** start of Data listing **

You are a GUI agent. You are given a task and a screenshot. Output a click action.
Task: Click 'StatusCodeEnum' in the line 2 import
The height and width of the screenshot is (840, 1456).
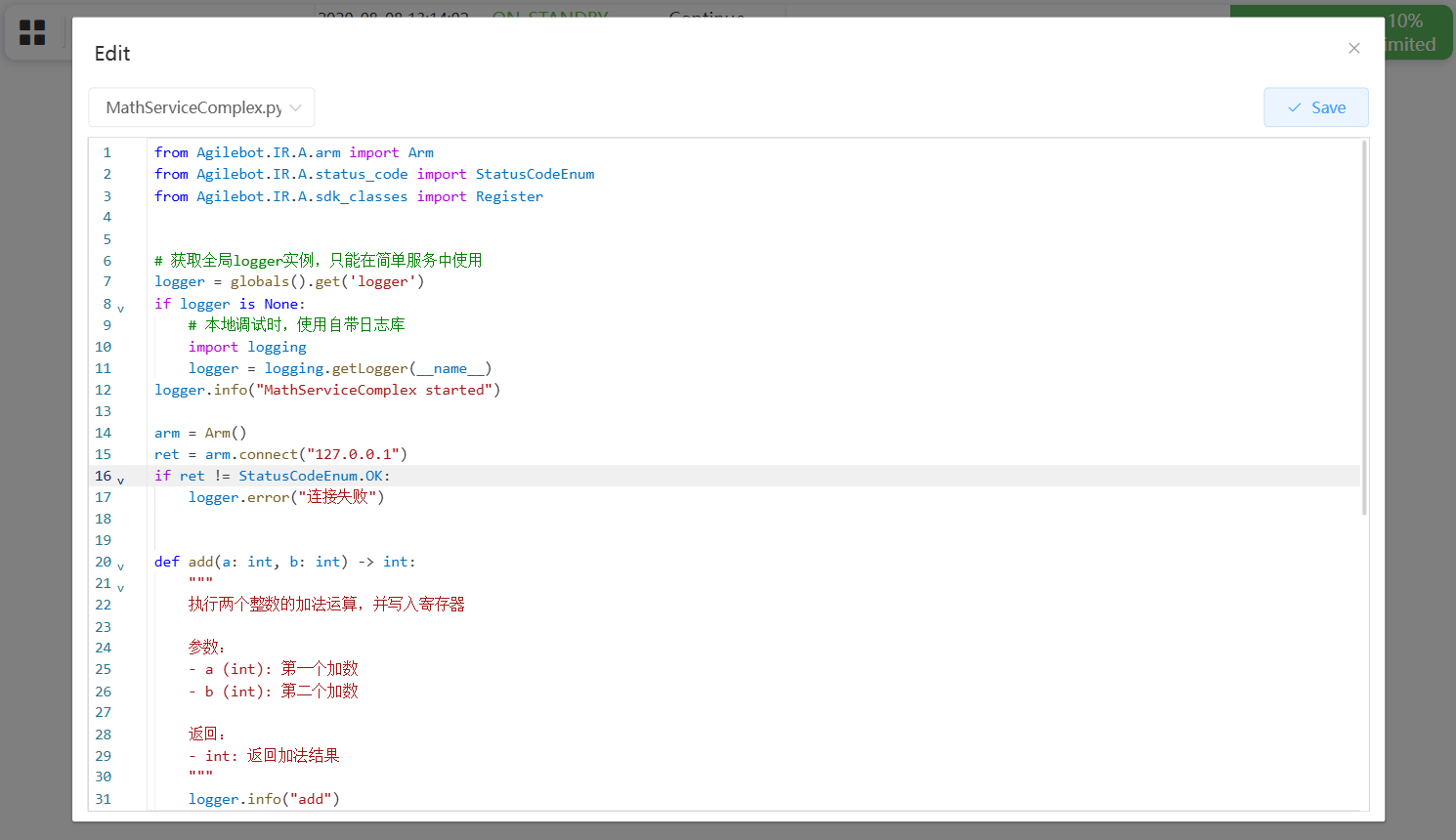535,174
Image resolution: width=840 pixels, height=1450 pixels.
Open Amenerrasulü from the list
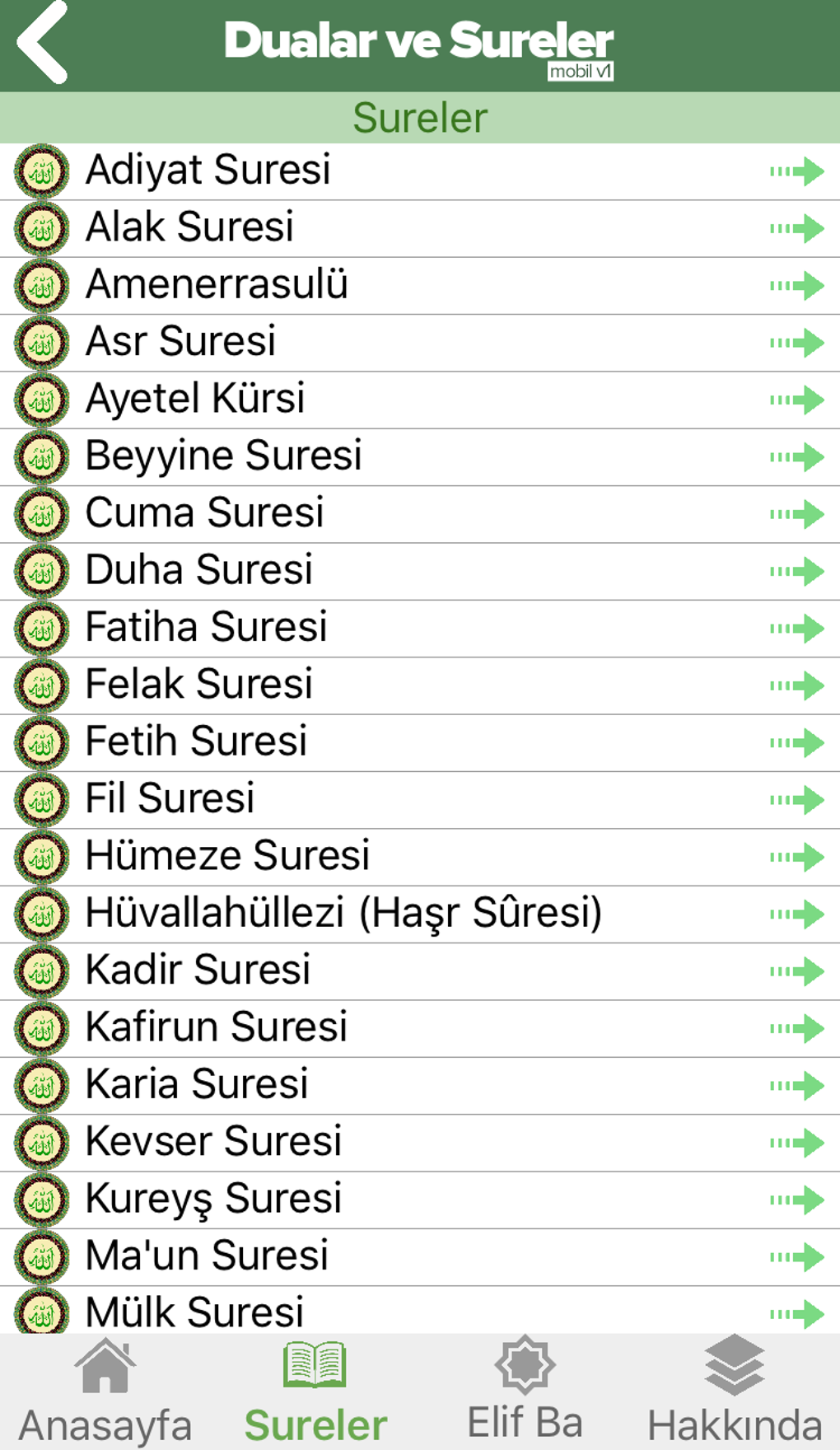[217, 284]
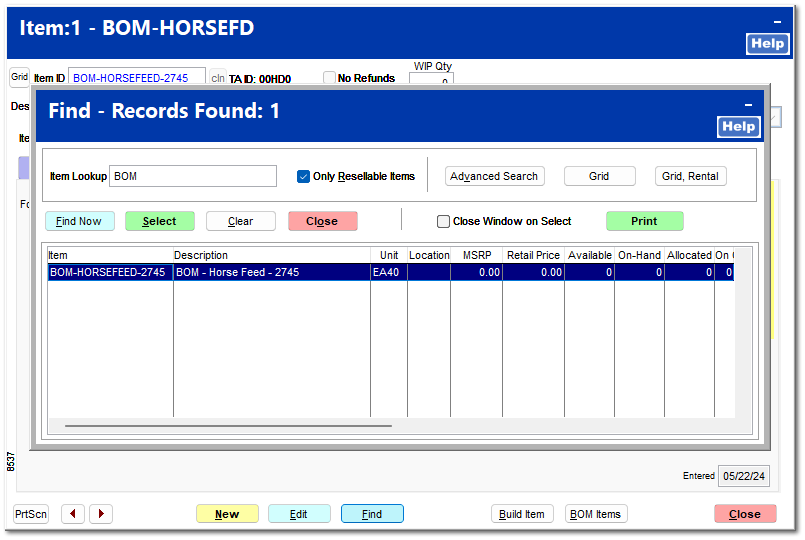Image resolution: width=805 pixels, height=540 pixels.
Task: Click the Build Item button
Action: point(522,514)
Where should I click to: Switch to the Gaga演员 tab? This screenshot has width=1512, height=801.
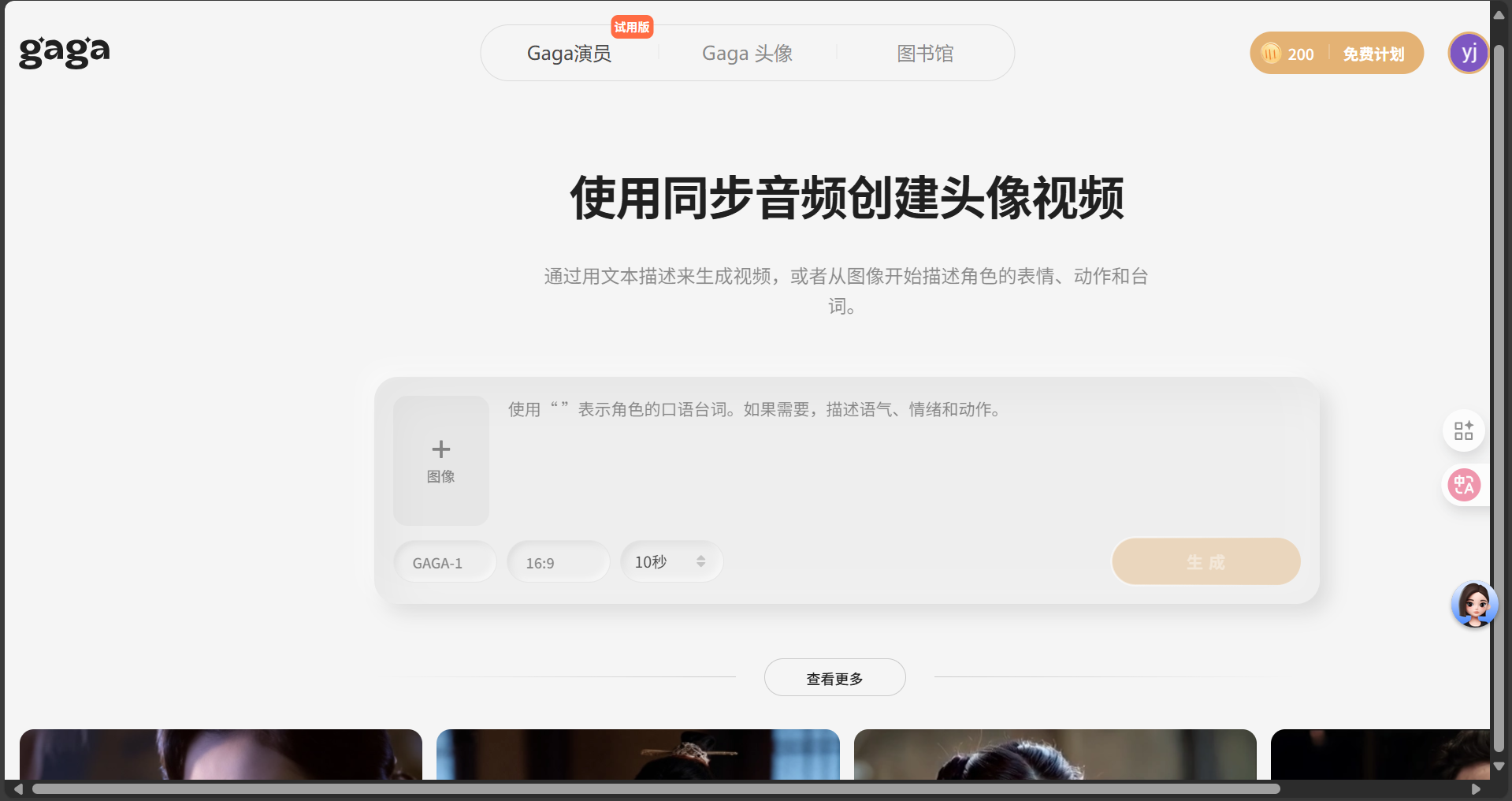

** end of Data listing **

• _Work instructions_
Can you copy out the listing above line for line, without the pictures?

• _Solution for this problem_
You are a GUI agent. You are given a task and a screenshot. Output a click action.
Task: Click 'StatusCodeEnum' in the line 2 import
The height and width of the screenshot is (840, 1456).
535,174
Image resolution: width=840 pixels, height=1450 pixels.
Open Amenerrasulü from the list
[217, 284]
Image resolution: width=805 pixels, height=540 pixels.
Task: Click the Build Item button
Action: point(522,514)
Where should I click to: Switch to the Gaga演员 tab? This screenshot has width=1512, height=801.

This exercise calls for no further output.